(Entries on locating words and elements)
↓↓↓
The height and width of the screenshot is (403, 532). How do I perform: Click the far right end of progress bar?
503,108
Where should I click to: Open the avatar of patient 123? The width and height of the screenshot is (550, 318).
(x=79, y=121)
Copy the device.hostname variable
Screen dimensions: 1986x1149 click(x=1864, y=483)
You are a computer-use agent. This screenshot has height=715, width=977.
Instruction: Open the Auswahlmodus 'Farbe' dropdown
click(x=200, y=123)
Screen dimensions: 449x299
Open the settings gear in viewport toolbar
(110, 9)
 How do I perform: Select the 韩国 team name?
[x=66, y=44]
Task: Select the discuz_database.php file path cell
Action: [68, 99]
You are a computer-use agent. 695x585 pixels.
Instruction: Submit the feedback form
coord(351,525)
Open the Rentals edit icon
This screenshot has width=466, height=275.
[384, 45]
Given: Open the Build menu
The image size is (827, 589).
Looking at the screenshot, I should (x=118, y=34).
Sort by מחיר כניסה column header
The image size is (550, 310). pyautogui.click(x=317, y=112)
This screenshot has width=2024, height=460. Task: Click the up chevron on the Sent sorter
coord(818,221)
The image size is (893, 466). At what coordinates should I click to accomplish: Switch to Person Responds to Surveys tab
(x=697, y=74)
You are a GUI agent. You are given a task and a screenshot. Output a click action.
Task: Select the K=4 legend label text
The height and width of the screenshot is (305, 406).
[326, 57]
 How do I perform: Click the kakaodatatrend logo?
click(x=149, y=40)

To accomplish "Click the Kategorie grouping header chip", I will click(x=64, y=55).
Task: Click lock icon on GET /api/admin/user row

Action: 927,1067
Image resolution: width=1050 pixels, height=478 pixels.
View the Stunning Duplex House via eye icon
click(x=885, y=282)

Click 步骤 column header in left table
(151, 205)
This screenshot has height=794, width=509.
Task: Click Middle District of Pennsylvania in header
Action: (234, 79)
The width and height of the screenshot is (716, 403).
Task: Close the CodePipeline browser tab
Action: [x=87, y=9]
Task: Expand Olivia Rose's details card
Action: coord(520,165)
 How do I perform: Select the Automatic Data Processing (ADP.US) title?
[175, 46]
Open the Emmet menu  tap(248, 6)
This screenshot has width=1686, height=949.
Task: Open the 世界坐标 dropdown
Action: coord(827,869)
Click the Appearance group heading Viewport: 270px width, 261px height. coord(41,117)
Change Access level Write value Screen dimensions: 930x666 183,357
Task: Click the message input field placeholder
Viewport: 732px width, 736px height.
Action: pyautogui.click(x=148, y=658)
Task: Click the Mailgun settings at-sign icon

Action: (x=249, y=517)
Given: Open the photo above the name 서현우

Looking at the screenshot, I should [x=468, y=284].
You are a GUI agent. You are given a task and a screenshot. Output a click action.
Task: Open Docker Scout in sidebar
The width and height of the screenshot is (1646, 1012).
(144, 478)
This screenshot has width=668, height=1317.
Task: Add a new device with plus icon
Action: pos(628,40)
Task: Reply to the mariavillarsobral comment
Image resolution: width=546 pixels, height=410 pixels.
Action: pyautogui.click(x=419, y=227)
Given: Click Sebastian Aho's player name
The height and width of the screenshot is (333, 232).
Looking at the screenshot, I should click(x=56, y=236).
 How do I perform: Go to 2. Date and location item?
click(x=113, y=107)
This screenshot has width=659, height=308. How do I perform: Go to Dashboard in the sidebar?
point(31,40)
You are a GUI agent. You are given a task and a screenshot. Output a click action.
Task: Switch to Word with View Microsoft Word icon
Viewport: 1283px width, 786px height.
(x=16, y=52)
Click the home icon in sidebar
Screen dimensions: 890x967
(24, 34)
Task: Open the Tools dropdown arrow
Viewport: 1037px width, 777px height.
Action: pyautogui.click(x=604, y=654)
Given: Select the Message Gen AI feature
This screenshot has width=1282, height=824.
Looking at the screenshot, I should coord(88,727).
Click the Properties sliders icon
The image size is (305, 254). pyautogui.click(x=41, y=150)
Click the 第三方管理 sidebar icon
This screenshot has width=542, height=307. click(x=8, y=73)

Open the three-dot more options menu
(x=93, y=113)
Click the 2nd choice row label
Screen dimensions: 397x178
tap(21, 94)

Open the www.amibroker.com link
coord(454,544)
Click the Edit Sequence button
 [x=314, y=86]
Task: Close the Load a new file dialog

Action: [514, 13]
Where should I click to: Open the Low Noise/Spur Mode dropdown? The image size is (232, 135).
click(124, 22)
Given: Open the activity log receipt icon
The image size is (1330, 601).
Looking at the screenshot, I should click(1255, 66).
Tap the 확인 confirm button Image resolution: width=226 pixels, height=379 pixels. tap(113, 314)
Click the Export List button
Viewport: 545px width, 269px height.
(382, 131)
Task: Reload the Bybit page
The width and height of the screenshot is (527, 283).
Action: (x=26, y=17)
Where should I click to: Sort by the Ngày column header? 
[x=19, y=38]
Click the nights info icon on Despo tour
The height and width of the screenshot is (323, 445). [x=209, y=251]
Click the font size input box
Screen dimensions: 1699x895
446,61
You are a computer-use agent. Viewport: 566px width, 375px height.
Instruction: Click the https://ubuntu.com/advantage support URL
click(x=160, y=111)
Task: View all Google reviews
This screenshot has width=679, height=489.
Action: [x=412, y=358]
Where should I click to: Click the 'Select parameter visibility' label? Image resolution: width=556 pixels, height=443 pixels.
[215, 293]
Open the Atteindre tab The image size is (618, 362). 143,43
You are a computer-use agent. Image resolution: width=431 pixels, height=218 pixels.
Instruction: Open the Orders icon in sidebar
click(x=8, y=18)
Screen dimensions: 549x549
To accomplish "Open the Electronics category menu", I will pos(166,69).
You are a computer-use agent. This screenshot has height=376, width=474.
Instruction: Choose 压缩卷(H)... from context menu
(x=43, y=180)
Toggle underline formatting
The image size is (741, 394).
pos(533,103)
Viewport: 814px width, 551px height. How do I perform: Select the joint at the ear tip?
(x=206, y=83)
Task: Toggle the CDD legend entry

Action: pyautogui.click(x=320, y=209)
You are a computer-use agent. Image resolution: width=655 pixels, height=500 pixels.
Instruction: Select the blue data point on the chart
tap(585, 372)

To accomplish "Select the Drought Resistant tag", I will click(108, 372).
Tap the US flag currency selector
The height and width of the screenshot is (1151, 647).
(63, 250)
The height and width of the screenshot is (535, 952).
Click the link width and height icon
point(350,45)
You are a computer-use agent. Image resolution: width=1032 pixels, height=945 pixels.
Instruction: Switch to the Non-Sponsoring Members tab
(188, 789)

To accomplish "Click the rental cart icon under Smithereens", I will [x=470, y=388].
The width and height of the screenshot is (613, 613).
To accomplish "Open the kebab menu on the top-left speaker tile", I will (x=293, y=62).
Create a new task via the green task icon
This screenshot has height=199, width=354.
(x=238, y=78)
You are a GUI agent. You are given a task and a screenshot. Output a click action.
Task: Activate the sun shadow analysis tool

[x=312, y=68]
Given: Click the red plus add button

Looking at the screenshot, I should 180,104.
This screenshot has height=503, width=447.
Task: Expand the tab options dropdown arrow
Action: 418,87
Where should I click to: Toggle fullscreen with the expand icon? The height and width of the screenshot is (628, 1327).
↑↑↑
◆ TASK OBJECTIVE
Copy out every line of the listing above word for word, with nothing changed.

◆ REPLY
The height and width of the screenshot is (403, 532). How do I perform: Click the far right end of progress bar?
503,108
Where should I click to: Open the avatar of patient 123? The width and height of the screenshot is (550, 318).
(x=79, y=121)
Copy the device.hostname variable
Screen dimensions: 1986x1149 click(x=1864, y=483)
You are a computer-use agent. This screenshot has height=715, width=977.
Instruction: Open the Auswahlmodus 'Farbe' dropdown
click(x=200, y=123)
Screen dimensions: 449x299
Open the settings gear in viewport toolbar
(110, 9)
 How do I perform: Select the 韩国 team name?
[x=66, y=44]
Task: Select the discuz_database.php file path cell
Action: [68, 99]
You are a computer-use agent. 695x585 pixels.
Instruction: Submit the feedback form
coord(351,525)
Open the Rentals edit icon
This screenshot has width=466, height=275.
[384, 45]
Given: Open the Build menu
The image size is (827, 589).
Looking at the screenshot, I should (x=118, y=34).
Sort by מחיר כניסה column header
The image size is (550, 310). pyautogui.click(x=317, y=112)
This screenshot has width=2024, height=460. Task: Click the up chevron on the Sent sorter
coord(818,221)
The image size is (893, 466). At what coordinates should I click to accomplish: Switch to Person Responds to Surveys tab
(x=697, y=74)
You are a GUI agent. You are given a task and a screenshot. Output a click action.
Task: Select the K=4 legend label text
The height and width of the screenshot is (305, 406).
[326, 57]
 How do I perform: Click the kakaodatatrend logo?
click(x=149, y=40)

To accomplish "Click the Kategorie grouping header chip", I will click(x=64, y=55).
Task: Click lock icon on GET /api/admin/user row

Action: 927,1067
Image resolution: width=1050 pixels, height=478 pixels.
View the Stunning Duplex House via eye icon
click(x=885, y=282)

Click 步骤 column header in left table
(151, 205)
This screenshot has height=794, width=509.
Task: Click Middle District of Pennsylvania in header
Action: (234, 79)
The width and height of the screenshot is (716, 403).
Task: Close the CodePipeline browser tab
Action: [x=87, y=9]
Task: Expand Olivia Rose's details card
Action: coord(520,165)
 How do I perform: Select the Automatic Data Processing (ADP.US) title?
[175, 46]
Open the Emmet menu  tap(248, 6)
This screenshot has width=1686, height=949.
Task: Open the 世界坐标 dropdown
Action: coord(827,869)
Click the Appearance group heading Viewport: 270px width, 261px height. coord(41,117)
Change Access level Write value Screen dimensions: 930x666 183,357
Task: Click the message input field placeholder
Viewport: 732px width, 736px height.
Action: pyautogui.click(x=148, y=658)
Task: Click the Mailgun settings at-sign icon

Action: (x=249, y=517)
Given: Open the photo above the name 서현우

Looking at the screenshot, I should [x=468, y=284].
You are a GUI agent. You are given a task and a screenshot. Output a click action.
Task: Open Docker Scout in sidebar
The width and height of the screenshot is (1646, 1012).
(144, 478)
This screenshot has width=668, height=1317.
Task: Add a new device with plus icon
Action: pos(628,40)
Task: Reply to the mariavillarsobral comment
Image resolution: width=546 pixels, height=410 pixels.
Action: pyautogui.click(x=419, y=227)
Given: Click Sebastian Aho's player name
The height and width of the screenshot is (333, 232).
Looking at the screenshot, I should click(x=56, y=236).
 How do I perform: Go to 2. Date and location item?
click(x=113, y=107)
This screenshot has width=659, height=308. How do I perform: Go to Dashboard in the sidebar?
point(31,40)
You are a GUI agent. You are given a task and a screenshot. Output a click action.
Task: Switch to Word with View Microsoft Word icon
Viewport: 1283px width, 786px height.
(x=16, y=52)
Click the home icon in sidebar
Screen dimensions: 890x967
(24, 34)
Task: Open the Tools dropdown arrow
Viewport: 1037px width, 777px height.
Action: pyautogui.click(x=604, y=654)
Given: Select the Message Gen AI feature
This screenshot has width=1282, height=824.
Looking at the screenshot, I should coord(88,727).
Click the Properties sliders icon
The image size is (305, 254). pyautogui.click(x=41, y=150)
Click the 第三方管理 sidebar icon
This screenshot has width=542, height=307. click(x=8, y=73)

Open the three-dot more options menu
(x=93, y=113)
Click the 2nd choice row label
Screen dimensions: 397x178
tap(21, 94)

Open the www.amibroker.com link
coord(454,544)
Click the Edit Sequence button
 [x=314, y=86]
Task: Close the Load a new file dialog

Action: [514, 13]
Where should I click to: Open the Low Noise/Spur Mode dropdown? The image size is (232, 135).
click(124, 22)
Given: Open the activity log receipt icon
The image size is (1330, 601).
Looking at the screenshot, I should click(1255, 66).
Tap the 확인 confirm button Image resolution: width=226 pixels, height=379 pixels. tap(113, 314)
Click the Export List button
Viewport: 545px width, 269px height.
(382, 131)
Task: Reload the Bybit page
The width and height of the screenshot is (527, 283).
Action: (x=26, y=17)
Where should I click to: Sort by the Ngày column header? 
[x=19, y=38]
Click the nights info icon on Despo tour
The height and width of the screenshot is (323, 445). [x=209, y=251]
Click the font size input box
Screen dimensions: 1699x895
446,61
You are a computer-use agent. Viewport: 566px width, 375px height.
Instruction: Click the https://ubuntu.com/advantage support URL
click(x=160, y=111)
Task: View all Google reviews
This screenshot has width=679, height=489.
Action: [x=412, y=358]
Where should I click to: Click the 'Select parameter visibility' label? Image resolution: width=556 pixels, height=443 pixels.
[215, 293]
Open the Atteindre tab The image size is (618, 362). 143,43
You are a computer-use agent. Image resolution: width=431 pixels, height=218 pixels.
Instruction: Open the Orders icon in sidebar
click(x=8, y=18)
Screen dimensions: 549x549
To accomplish "Open the Electronics category menu", I will pos(166,69).
You are a computer-use agent. This screenshot has height=376, width=474.
Instruction: Choose 压缩卷(H)... from context menu
(x=43, y=180)
Toggle underline formatting
The image size is (741, 394).
pos(533,103)
Viewport: 814px width, 551px height. How do I perform: Select the joint at the ear tip?
(x=206, y=83)
Task: Toggle the CDD legend entry

Action: pyautogui.click(x=320, y=209)
You are a computer-use agent. Image resolution: width=655 pixels, height=500 pixels.
Instruction: Select the blue data point on the chart
tap(585, 372)

To accomplish "Select the Drought Resistant tag", I will click(108, 372).
Tap the US flag currency selector
The height and width of the screenshot is (1151, 647).
(63, 250)
The height and width of the screenshot is (535, 952).
Click the link width and height icon
point(350,45)
You are a computer-use agent. Image resolution: width=1032 pixels, height=945 pixels.
Instruction: Switch to the Non-Sponsoring Members tab
(188, 789)

To accomplish "Click the rental cart icon under Smithereens", I will [x=470, y=388].
The width and height of the screenshot is (613, 613).
To accomplish "Open the kebab menu on the top-left speaker tile", I will (x=293, y=62).
Create a new task via the green task icon
This screenshot has height=199, width=354.
(x=238, y=78)
You are a GUI agent. You are given a task and a screenshot. Output a click action.
Task: Activate the sun shadow analysis tool

[x=312, y=68]
Given: Click the red plus add button

Looking at the screenshot, I should 180,104.
This screenshot has height=503, width=447.
Task: Expand the tab options dropdown arrow
Action: 418,87
Where should I click to: Toggle fullscreen with the expand icon? The height and width of the screenshot is (628, 1327).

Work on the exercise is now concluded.